All the submitted form data are stored in the Superglobal arrays. Superglobal arrays are associative arrays that can be used in any scope of the processing script to retrieve form data. The following Superglobal arrays are related to process the form data.

$_GET:

• All the data that are sent by the GET method are stored in the $_GET associative array.
• $_GET has the same number of elements as the number of the element of the form.
• Each index of the array element is the name of one form field and its value is the value entered into that form field.
  
  Example:
  Let’s use the form script again-

  <form name="form1" method="GET" action="form-process.php">
       <p>
           <label> Your Name : </label>
           <input name="name" type="text">
       </p>
       <p>
           <input name="send" id="send" type="submit" value="Submit">
       </p>
   </form>

  And, here is the form processing script (form-process.php)

  <?php
      $name = $_GET[‘name’];
      $send = $_GET[‘send’];
      echo $name;
      echo “<br />”;
      echo $send;
   ?>

  Output:
  John
  send

  Explanation:
  The form is using GET method. It has two fields- a textbox which name is “name” and a button which name is “send”. When you run the form in a browser, enter a name (ex, John) and submit it; the values of the form fields are stored in the $_GET superglobal.
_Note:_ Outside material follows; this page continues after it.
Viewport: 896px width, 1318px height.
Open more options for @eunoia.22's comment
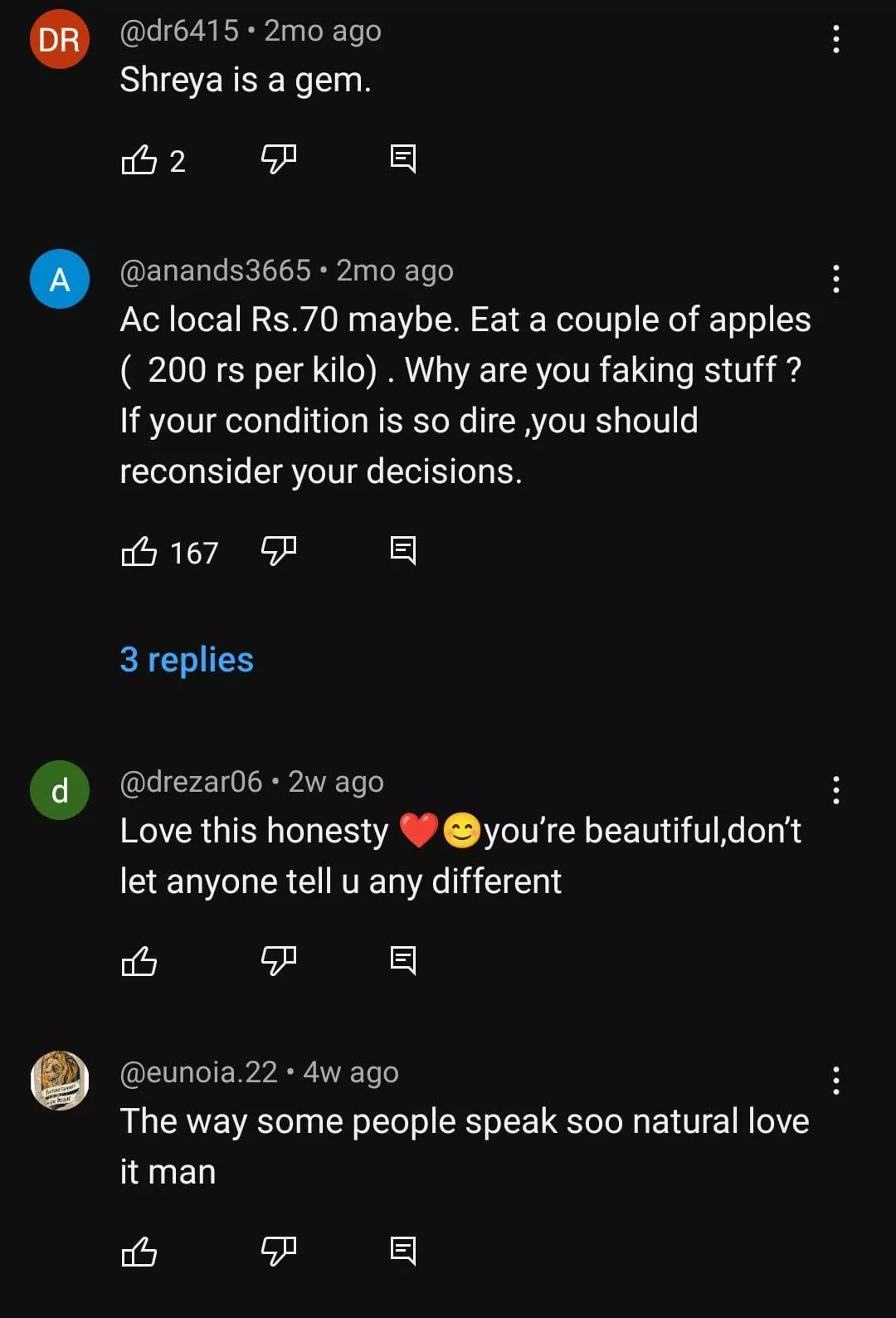(835, 1081)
  To retrieve the value of each form data, use its name index. See line no. 1 and 2 in the form-process.php script above.

$_POST:

• All the data that are sent by the POST method are stored in the $_POST associative array.
• $_POST has the same number of elements as the number of the element of the form.
• Each index of the array element is the name of one form field and its value is the value entered into that form field.Example:
  Let’s use the form script again-

  <form name="form1" method="POST" action="form-process.php">
       <p>
           <label> Your Name : </label>
           <input name="name" type="text">
       </p>
       <p>
           <input name="send" id="send" type="submit" value="Submit">
       </p>
   </form>

  And, here is the form processing script (form-process.php)

  <?php
      $name = $_POST[‘name’];
      $send = $_POST[‘send’];
      echo $name;
      echo “<br />”;
      echo $send;
  ?>

  Output:
  John
  send

  Explanation:
  The form is using POST method. It has two fields- a textbox which name is “name” and a button which name is “send”. When you run the form in a browser, enter a name (ex, John) and submit it; the values of the form fields are stored in the $_POST superglobal.
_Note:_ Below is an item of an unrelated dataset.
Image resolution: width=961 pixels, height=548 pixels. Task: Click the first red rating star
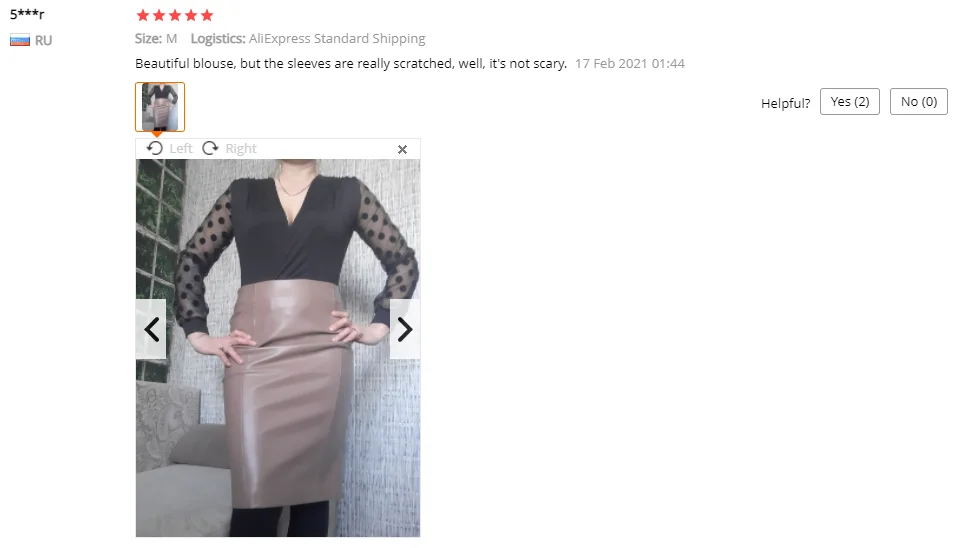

  To retrieve the value of each form data, use its name index. See line no. 1 and 2 in the form-process.php script above.

$_REQUEST:

• All the data that are sent by the either GET or POST method are stored in the $_REQUEST associative array.
• $_REQUEST has the same number of elements as the number of the element of the form.
• Each index of the array element is the name of one form field and its value is the value entered into that form field.Example:
  Let’s use the form script again-

  <form name="form1" method="GET" action="form-process.php">
       <p>
           <label> Your Name : </label>
           <input name="name" type="text">
       </p>
       <p>
           <input name="send" id="send" type="submit" value="Submit">
       </p>
   </form>

  And, here is the form processing script (form-process.php)

  <?php
      $name = $_REQUEST[‘name’];
      $send = $_ REQUEST [‘send’];
      echo $name;
      echo “<br />”;
      echo $send;
  ?>

  Output:
  John
  send

  Explanation:
  The form is using GET method. It has two fields- a textbox which name is “name” and a button which name is “send”. When you run the form in a browser, enter a name (ex, John) and submit it; the values of the form fields are stored in the $_ REQUEST superglobal.

  To retrieve the value of each form data, use its name index. See line no. 1 and 2 in the form-process.php script above.

  

  As $_REQUEST array can retrieve information from GET or POST method without knowing which method was really used in the form, so it is not secured, hence not recommended to use it.